The Eight Mountains: A Novel

  • By Paolo Cognetti
  • Atria Books
  • 224 pp.
  • Reviewed by Gretchen Lida
  • April 27, 2018

A poignant, bittersweet story of boyhood and alpine wonderment.

The Eight Mountains: A Novel

I recently heard that reading a translation is akin to watching a hand-recorded video of a movie on YouTube. Sure, we get the idea, but things get lost.

Paolo Cognetti’s novel The Eight Mountains has been translated from Italian, and perhaps the writing has lost some of its elasticity in the process. I don’t know this for sure, but what I do know is that Cognetti is fluent in the language of mountains, and with his understated, crisp prose, the reader can almost breathe in the thin, alpine air.

Cognetti doesn’t hold to the old writing platitude of “show, don’t tell,” but instead sets the stage for readers to simply feel. The strange ache of growing up — that floating sensation of trying to figure out who we are and who we’re supposed to be — reverberates throughout.

The Eight Mountains is told from the perspective of Pietro, an Italian Gen-Xer. He grows up in the shadow of his factory-running, mountaineering father and always seems miles away from his quiet, complex mother. While Pietro and his family live in their own separate worlds in Milan, they find harmony in their summer cottage in Grana.

Grana is a town that’s not so much nestled in the mountains as crushed by their jagged beauty. The place is slowly dying as more and more people either age out or leave. The school has been abandoned. Vacationers trickle in, leaving their mark in that hollow way that visitors do. But mother, father, and son thrive. Father gains a sense of levity lost at lower altitudes, Mother finds solace in her flowers, books, and solitude, and, as for Pietro, there is Bruno.

Bruno is among the last of the village children; he herds cows up and down the valleys. He and Pietro turn Grana into their kingdom. They explore the streams and climb rocks all with wild, unstructured joy. Unlike his playmate, Bruno’s hopes for prosperity are stifled, his family is troubled and poor, and he is pulled out of school early to work.

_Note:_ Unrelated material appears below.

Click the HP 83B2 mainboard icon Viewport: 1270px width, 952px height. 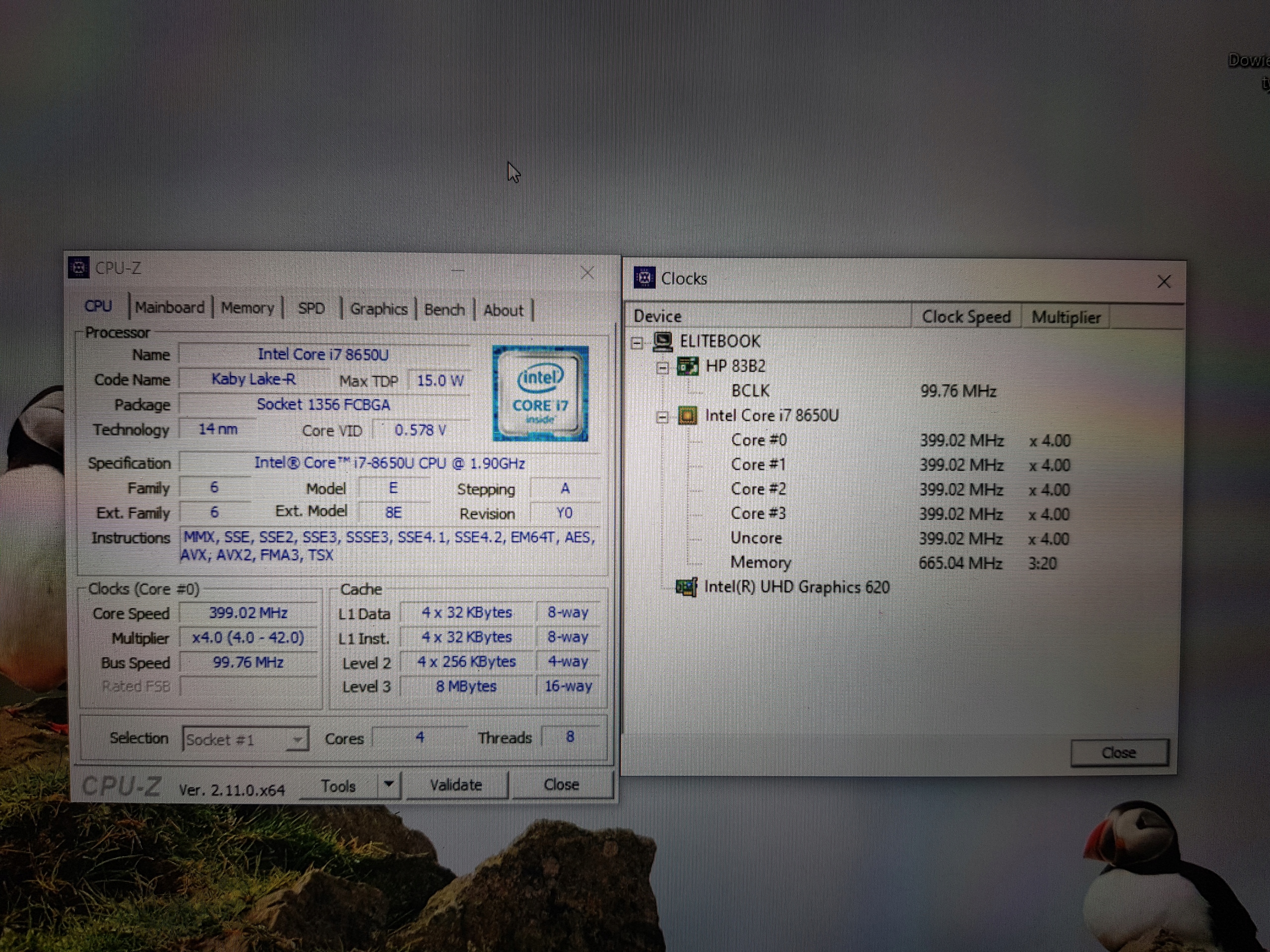click(x=688, y=366)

The threads of Bruno and Pietro’s lives are the bread and butter of the novel. We watch them grow up, change, grow apart, move away, and then reunite; child, adolescent, adult. Often, the tension between these two characters lies in the things they don’t say and the things they don’t do.

Like Pietro, I am the child of a father who climbed mountains. I am the grandchild of people whose hands and arms were different shades because of how little they wore short sleeves. There is a mark on those who know what it’s like to get snowed in and constantly live on some kind of vertical. Legacies in mountain families are chronicled by those who choose to stay among the rocks and those who surrender to the prosperity below.

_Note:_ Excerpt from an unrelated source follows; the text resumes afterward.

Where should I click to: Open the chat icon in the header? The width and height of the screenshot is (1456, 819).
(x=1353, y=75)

Author Cognetti splits his time between the mountains and Milan; his true achievement is understanding mountains’ perpetual hold both on those who never leave and those who do. Even as an adult, Pietro can’t escape his alpine obsession and finds his calling as a documentary filmmaker in the Himalayas.

If the mountains in this book are a masterpiece, the underlying commentary about Europe’s present-day economic struggles and class disparities felt a bit underdeveloped. Pietro is the lucky one: He has a safety net and represents a sleepy middle class. Bruno embodies those who struggle. Bruno is by far the more competent of the two, but because he has nowhere to land, his life hurtles into decline with the destructive force of an amateur on an avalanche run.

The ending has a bittersweet mystery to it, yet I couldn’t help but wonder what would’ve happened if Cognetti has banished his romanticism in favor of letting his characters claw their way out of the dangerous crevasse of ruin toward recovery.

Most of us who have spent time in harsh places have known a Bruno, a person whose iron will binds them to a place even when such stubbornness seems downright dangerous. Still, The Eight Mountains reminds us of the power of place, the power of friendship, and the myths that shape our lives.  

Gretchen Lida is an essayist and an equestrian. Her work has appeared in the Washington Post, Brevity, the Rumpus, the Los Angeles Review of Books, and many other publications. She is also a contributing writer to Book Riot. She teaches composition in Illinois, lives in Chicago, sometimes lives on Nantucket Island, and is still a Colorado native.